Há uma enorme e inesperada esperança. Depois do encontro com o livro de valter hugo mãe, o podcast Fathers in Literature foi mais um sinal de um apertar de cerco. Porém, voltei a sentir o alívio de que não me roubaram o tema. Com a ressalva de que pode ser apenas wishful thinki... não, que se lixem as ressalvas: sinto-me mesmo a cumprir um desígnio qualquer e possuído por uma fé. É claro que pode ser um primeiro traço de loucura. Sendo a solidão essencial para fugir à normalização do pensamento a que o convívio conduz, não sei se possuo capacidades cognitivas e outras suficientes para a suportar - aliás, tudo indica que não as possuo. Mas também esta apreensão se converte numa segurança acompanhada de um sorriso tranquilo. Tudo isto é muito estranho e por isso me pareceu importante documentar. 

15
Abr12

Scooped?


Eremita

As histórias do crisóstomo e do camilo, da isaura, do antonino e da matilde mostram que para se ser feliz é preciso aceitar ser o que se pode, nunca deixando contudo de acreditar que é possível estar e ser sempre melhor. as suas vidas ilustram igualmente que o amor, sendo uma pacificação com a nossa natureza, tem o poder de a transformar.
tocando em temas tão basilares à vida humana como o amor, a paternidade e a família... Nota sobre O Filho de Mil Homens, de valter hugo mãe

Em jargão de jornalismo, alguém foi "scooped" quando um competidor se antecipou a publicar a notícia em que essa pessoa também estava a trabalhar. A expressão também se usa muito na academia, em princípio com idêntico significado.
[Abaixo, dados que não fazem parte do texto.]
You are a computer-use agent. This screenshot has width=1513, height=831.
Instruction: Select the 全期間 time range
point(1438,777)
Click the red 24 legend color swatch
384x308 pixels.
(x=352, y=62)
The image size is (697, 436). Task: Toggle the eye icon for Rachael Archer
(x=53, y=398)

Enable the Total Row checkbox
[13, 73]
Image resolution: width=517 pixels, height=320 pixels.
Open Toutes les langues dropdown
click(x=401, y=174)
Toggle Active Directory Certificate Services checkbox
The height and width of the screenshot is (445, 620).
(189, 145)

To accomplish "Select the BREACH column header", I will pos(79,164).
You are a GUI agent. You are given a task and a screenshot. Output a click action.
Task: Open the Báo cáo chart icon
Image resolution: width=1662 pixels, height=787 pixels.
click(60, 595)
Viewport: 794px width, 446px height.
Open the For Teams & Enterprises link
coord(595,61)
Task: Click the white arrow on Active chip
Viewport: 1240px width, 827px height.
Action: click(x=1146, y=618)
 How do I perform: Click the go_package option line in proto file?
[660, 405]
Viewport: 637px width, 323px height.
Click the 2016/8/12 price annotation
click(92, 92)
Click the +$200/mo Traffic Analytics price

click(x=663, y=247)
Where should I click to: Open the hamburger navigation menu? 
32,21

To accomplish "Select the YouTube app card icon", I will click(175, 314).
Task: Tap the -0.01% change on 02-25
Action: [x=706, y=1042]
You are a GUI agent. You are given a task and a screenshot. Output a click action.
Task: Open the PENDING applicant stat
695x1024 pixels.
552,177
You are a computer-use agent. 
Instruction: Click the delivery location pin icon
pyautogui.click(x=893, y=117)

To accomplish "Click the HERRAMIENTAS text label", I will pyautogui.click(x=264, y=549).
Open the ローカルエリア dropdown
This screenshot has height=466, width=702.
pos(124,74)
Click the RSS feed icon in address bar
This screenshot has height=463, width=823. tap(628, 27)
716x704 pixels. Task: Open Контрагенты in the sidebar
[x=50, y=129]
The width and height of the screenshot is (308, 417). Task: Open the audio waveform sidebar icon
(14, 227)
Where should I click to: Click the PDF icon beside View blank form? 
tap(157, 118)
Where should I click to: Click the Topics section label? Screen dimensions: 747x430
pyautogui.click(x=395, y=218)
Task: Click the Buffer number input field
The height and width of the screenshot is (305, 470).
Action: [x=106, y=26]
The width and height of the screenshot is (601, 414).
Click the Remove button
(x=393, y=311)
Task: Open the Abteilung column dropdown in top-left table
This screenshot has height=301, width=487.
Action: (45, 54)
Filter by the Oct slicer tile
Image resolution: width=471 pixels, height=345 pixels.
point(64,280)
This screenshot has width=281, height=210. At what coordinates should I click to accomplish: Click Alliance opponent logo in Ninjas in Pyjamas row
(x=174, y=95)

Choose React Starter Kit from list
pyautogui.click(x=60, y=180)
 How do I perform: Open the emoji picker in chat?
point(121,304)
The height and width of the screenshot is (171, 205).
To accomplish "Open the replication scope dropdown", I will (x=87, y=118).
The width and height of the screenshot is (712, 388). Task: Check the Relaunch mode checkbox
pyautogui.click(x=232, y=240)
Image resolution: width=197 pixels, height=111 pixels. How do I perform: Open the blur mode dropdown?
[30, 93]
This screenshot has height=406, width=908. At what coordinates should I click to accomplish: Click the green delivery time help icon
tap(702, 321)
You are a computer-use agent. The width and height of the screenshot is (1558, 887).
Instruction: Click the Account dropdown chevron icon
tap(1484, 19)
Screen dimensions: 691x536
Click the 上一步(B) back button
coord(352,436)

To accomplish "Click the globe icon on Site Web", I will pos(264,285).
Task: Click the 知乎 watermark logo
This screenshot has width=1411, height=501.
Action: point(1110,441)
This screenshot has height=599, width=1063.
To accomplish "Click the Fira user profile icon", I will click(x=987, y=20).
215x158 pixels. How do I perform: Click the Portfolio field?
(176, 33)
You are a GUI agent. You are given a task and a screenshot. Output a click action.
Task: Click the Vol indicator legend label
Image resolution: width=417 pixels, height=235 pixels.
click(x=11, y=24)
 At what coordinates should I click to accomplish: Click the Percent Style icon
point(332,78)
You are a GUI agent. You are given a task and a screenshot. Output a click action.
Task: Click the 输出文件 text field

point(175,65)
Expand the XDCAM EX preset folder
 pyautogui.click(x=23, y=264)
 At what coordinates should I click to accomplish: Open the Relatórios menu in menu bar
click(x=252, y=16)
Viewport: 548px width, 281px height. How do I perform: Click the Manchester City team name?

Mas  na academia este estatuto tende a conduzir a dois comportamentos divergentes. O primeiro: há quem se diga* "scooped" quando, na verdade, não estava nem a milhas de publicar coisa remotamente parecida, o que nos leva a concluir que as pessoas mentem inclusive para serem reconhecidos como falhados. O segundo: há quem alimente a ilusão de não ter sido "scooped", descobrindo uns vestígios de originalidade na sua história que, em bom rigor, mais ninguém identifica. Naturalmente, haverá ainda quem acumule os dois comportamentos ao mesmo tempo, sem que por isso se restaure o estatuto original, pois o resultado é ainda diferente de todos os anteriormente descritos. É um pouco isso que sinto quando confronto as incipientes páginas de BW com este livro de valter hugo mãe. Mas curiosamente, a leitura do livro de hugo mãe só me fez perceber que trilho o caminho certo para mim. Talvez esta seja uma das vantagens da literatura face ao jornalismo e à ciência, que devemos agradecer aos gregos e aos clássicos: tirando os casos óbvios de plágio, hoje qualquer obra  literária nunca é uma cópia ou um original mas algo de intermédio.

 

* Na versão inicial, a palavra era "digna". Curioso lapso.